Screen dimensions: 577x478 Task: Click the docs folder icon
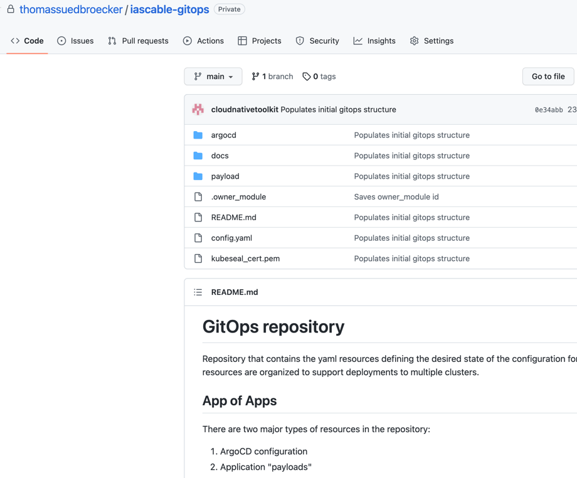pos(198,156)
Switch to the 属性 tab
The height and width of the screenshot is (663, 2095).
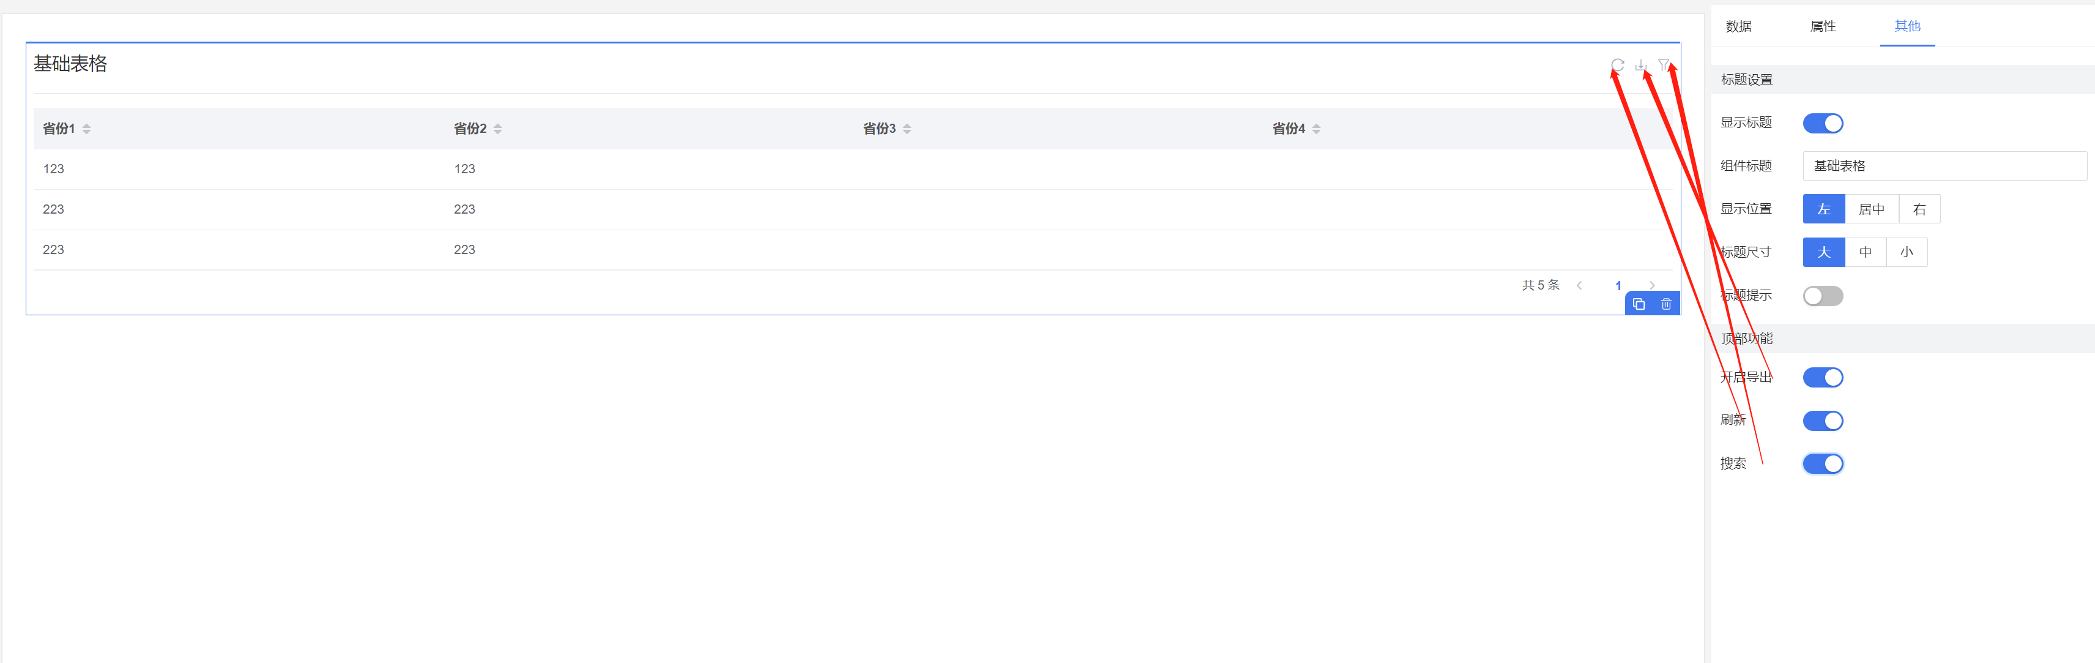coord(1823,26)
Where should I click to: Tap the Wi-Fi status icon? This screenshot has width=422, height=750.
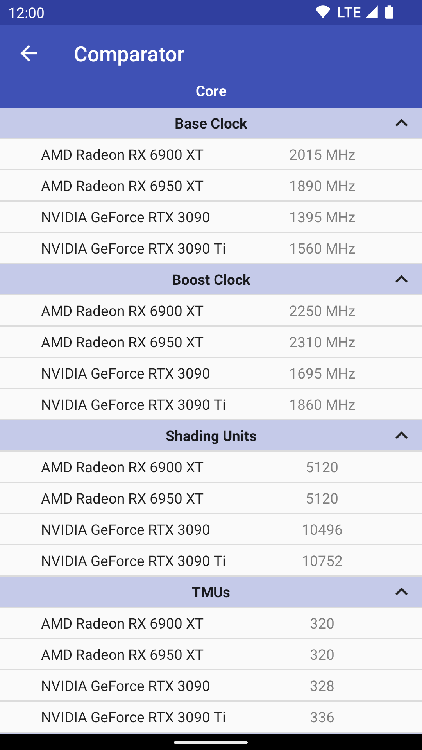[323, 13]
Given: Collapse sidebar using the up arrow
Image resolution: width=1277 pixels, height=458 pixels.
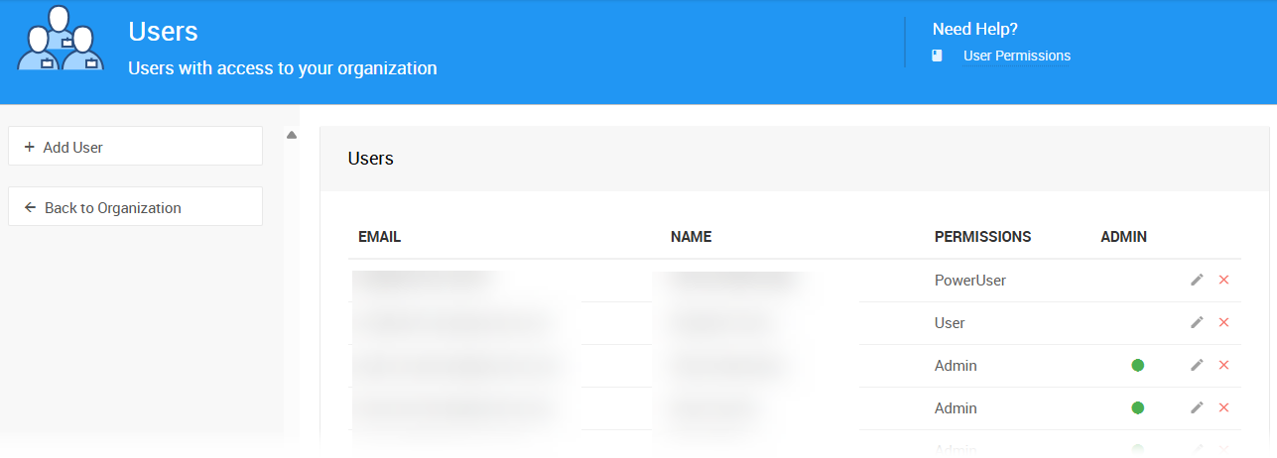Looking at the screenshot, I should (292, 136).
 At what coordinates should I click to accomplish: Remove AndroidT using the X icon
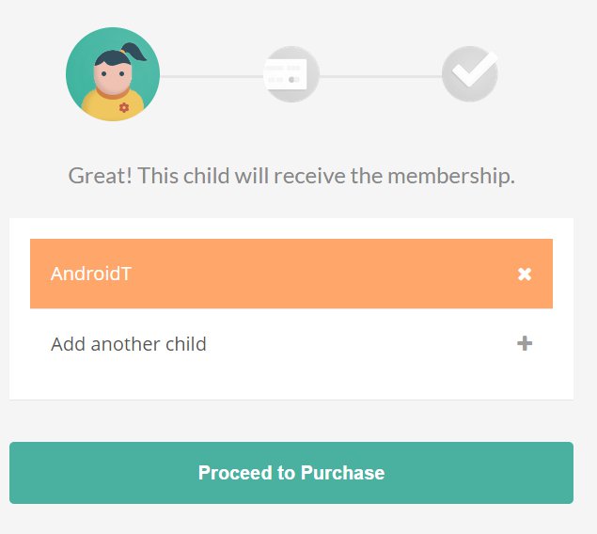(x=525, y=274)
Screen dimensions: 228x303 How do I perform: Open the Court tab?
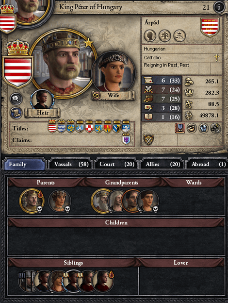115,164
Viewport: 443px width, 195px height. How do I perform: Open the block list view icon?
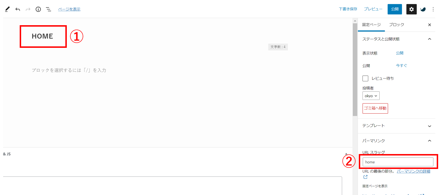click(49, 9)
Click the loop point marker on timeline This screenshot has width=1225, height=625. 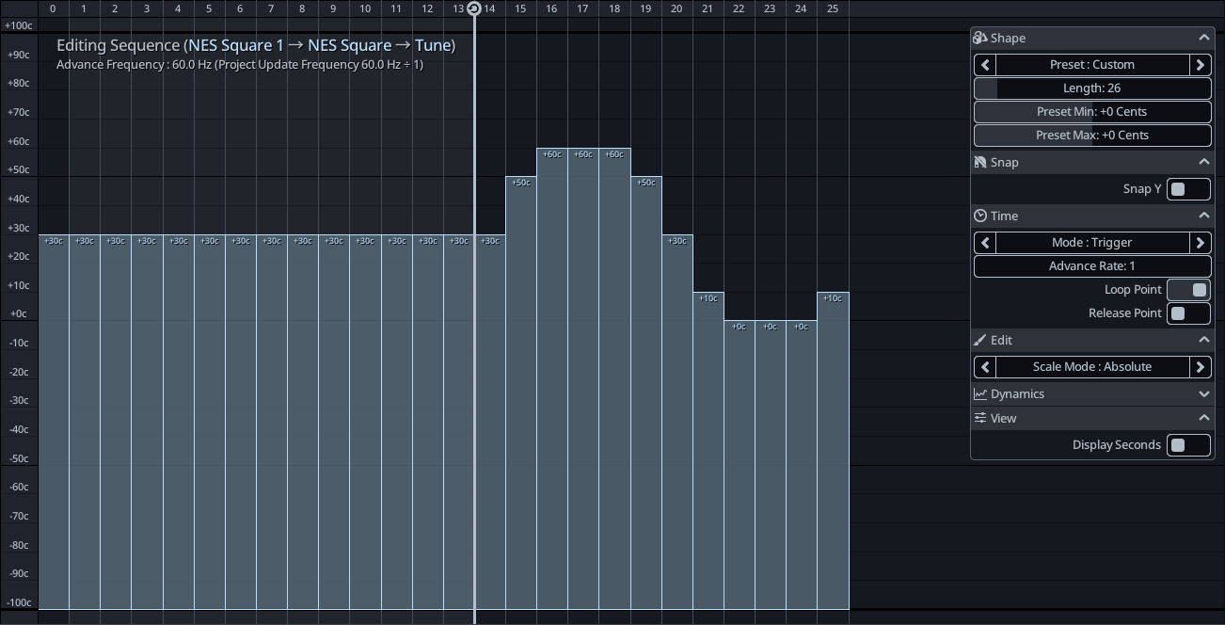click(x=474, y=8)
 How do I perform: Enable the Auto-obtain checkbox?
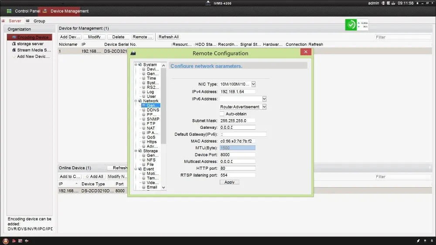click(222, 114)
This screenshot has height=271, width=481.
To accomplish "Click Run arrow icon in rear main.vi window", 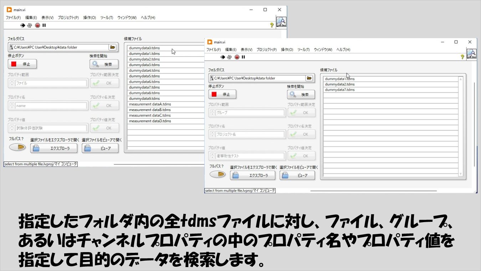I will pos(23,25).
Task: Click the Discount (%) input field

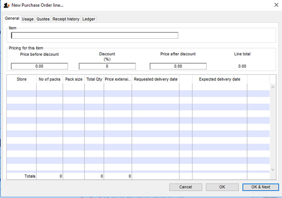Action: [107, 66]
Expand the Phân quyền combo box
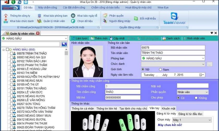 [x=206, y=92]
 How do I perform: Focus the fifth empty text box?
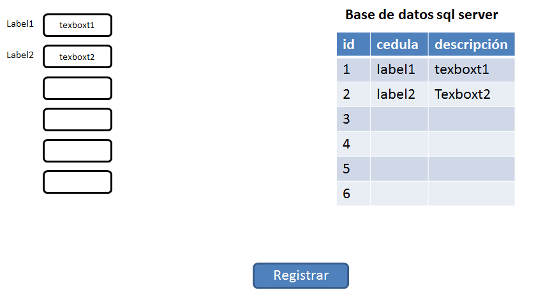[x=78, y=151]
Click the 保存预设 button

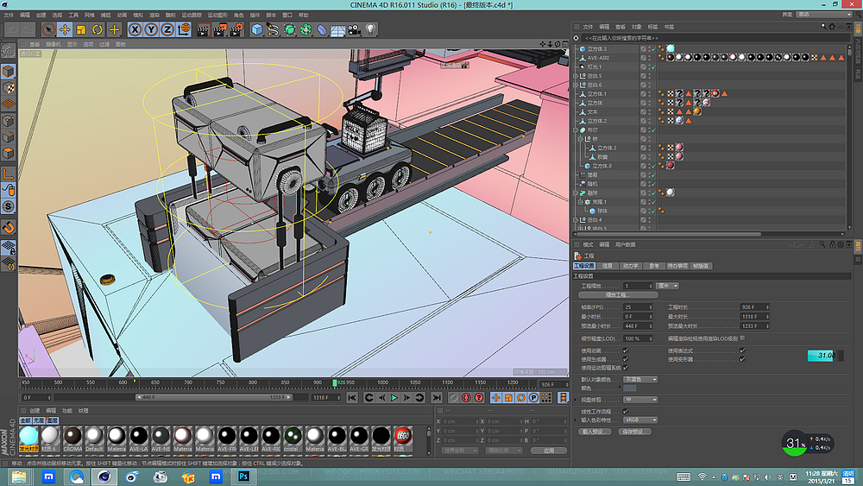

▶ **WHAT IS EXPECTED**
Reproduce everything in the records from the line containing "Expand the Phân quyền combo box" down to the end of the records, with both ends included. Leave the pictures out of your answer.

▶ **TASK RESULT**
Expand the Phân quyền combo box
 [x=206, y=92]
 How do I perform: Focus the fifth empty text box?
[x=78, y=151]
Click the 保存预设 button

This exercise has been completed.